**ACTION ITEM**: Looking at the records below, say how many lines include "agent", and add nothing else.

[Dataset entries]
****************
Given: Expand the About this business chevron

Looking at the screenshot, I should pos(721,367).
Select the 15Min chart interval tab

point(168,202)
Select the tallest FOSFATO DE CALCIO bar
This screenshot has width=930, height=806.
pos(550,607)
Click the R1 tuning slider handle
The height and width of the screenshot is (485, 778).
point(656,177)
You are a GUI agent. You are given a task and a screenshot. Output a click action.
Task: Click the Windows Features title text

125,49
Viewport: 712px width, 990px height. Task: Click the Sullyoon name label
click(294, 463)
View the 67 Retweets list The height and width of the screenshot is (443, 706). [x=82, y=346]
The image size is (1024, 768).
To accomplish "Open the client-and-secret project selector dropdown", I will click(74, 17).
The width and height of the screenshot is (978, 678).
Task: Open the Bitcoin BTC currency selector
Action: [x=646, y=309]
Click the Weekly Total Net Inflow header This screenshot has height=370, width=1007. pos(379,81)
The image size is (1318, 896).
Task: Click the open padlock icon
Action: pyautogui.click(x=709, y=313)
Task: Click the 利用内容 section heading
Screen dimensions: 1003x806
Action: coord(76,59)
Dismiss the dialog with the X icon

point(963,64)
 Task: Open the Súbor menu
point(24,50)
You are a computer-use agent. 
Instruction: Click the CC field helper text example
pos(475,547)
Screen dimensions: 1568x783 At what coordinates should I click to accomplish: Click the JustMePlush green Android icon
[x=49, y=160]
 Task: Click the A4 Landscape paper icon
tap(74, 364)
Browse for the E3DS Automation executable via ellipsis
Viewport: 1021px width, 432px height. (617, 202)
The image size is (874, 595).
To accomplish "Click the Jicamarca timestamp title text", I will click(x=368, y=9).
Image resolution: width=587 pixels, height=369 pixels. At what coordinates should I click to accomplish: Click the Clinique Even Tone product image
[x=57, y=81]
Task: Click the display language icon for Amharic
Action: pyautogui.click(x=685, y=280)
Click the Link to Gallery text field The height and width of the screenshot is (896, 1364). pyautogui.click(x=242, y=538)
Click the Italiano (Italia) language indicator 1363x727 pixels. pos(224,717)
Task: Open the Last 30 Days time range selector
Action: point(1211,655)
****************
**YOUR SOLUTION**: 2